Textauszug ::
____________________

Fullhouseempfehlung!!!!!
E-Book: Der Ring des Nibelungen I – IV Opernerzählung von Ruprecht Frieling
Ich finde es großartig, wenn ein Mensch, der voller Wagner-Vorbehalte steckt, sich die Mühe macht, das »Ring«-Epos zu studieren. Für mich war früher selbst Wagner ein Synonym für Hitler, weil sich dieser kunstlose Massenmörder am Bombast der Wagnerschen Orchestermusik berauschte. Aber können wir dem Komponisten die Schuld geben, wenn ein Massenmörder seine Musik mag, und – viel wichtiger – ist die Musik schlecht, weil sie auch Schwerverbrechern gefällt?
Einen Teil der Antwort auf diese Fragen finde ich in der Notwendigeit des Wiederankoppelns von Musik und Text. Hitler war nahezu Analphabet, er konnte bestenfalls der Tondichtung lauschen. Auch im heutigen Bayreuth wird viel Wert darauf gelegt, Form und Inhalt zu trennen. Der Inhalt der Oper ist mir indes genauso wichtig wie ihre Musik.

____________________

Datenblock ::
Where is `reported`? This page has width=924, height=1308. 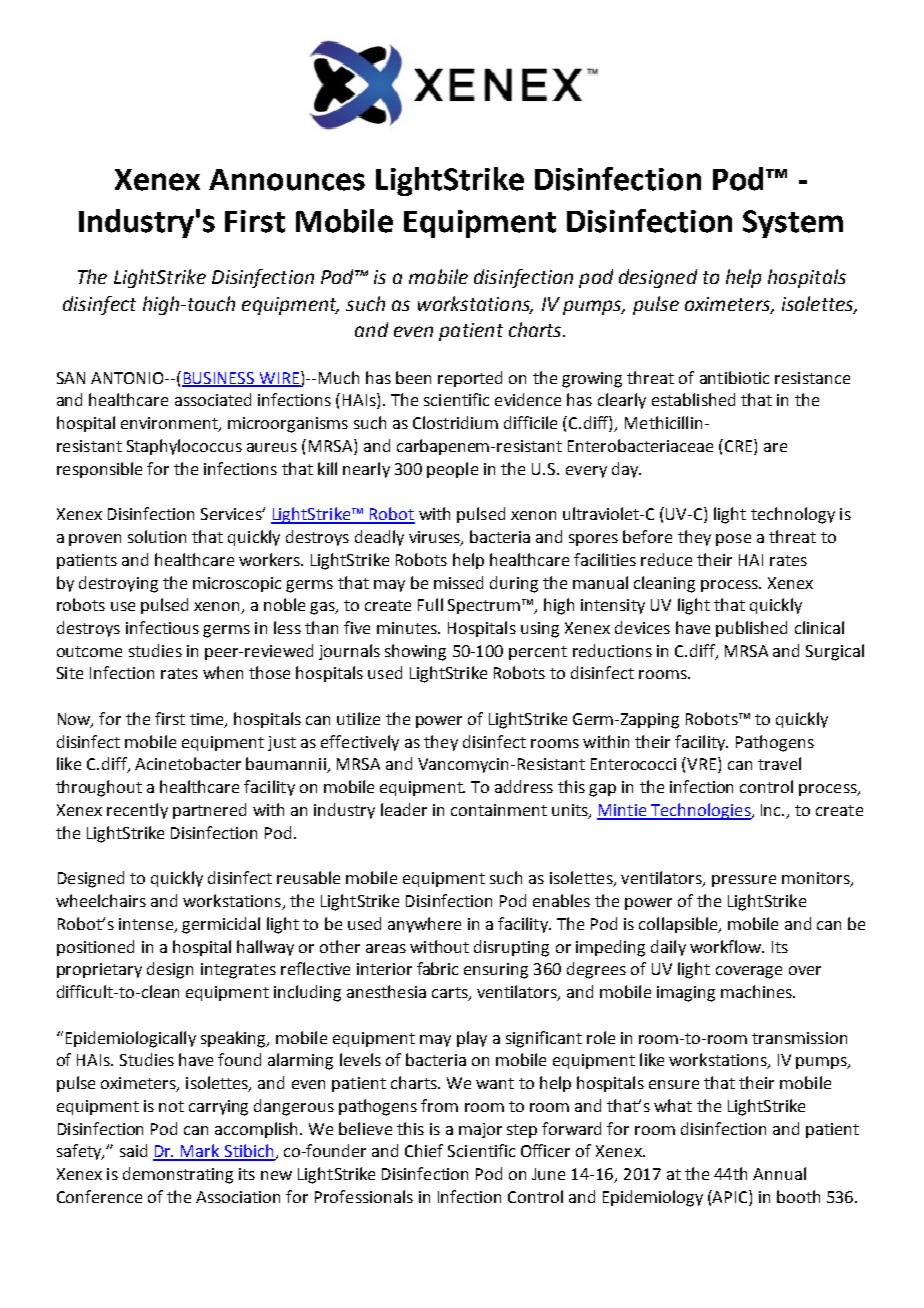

____________________

Schriftliche Anweisung ::
Entnimm dem Text über Wagners Ring die Stelle, die mit den Worten „E-Book: Der Ring“ anfängt und mit „auch Schwerverbrechern gefällt?“ aufhört, und schreib sie Wort für Wort ab.

Übungsergebnis ::
E-Book: Der Ring des Nibelungen I – IV Opernerzählung von Ruprecht Frieling
Ich finde es großartig, wenn ein Mensch, der voller Wagner-Vorbehalte steckt, sich die Mühe macht, das »Ring«-Epos zu studieren. Für mich war früher selbst Wagner ein Synonym für Hitler, weil sich dieser kunstlose Massenmörder am Bombast der Wagnerschen Orchestermusik berauschte. Aber können wir dem Komponisten die Schuld geben, wenn ein Massenmörder seine Musik mag, und – viel wichtiger – ist die Musik schlecht, weil sie auch Schwerverbrechern gefällt?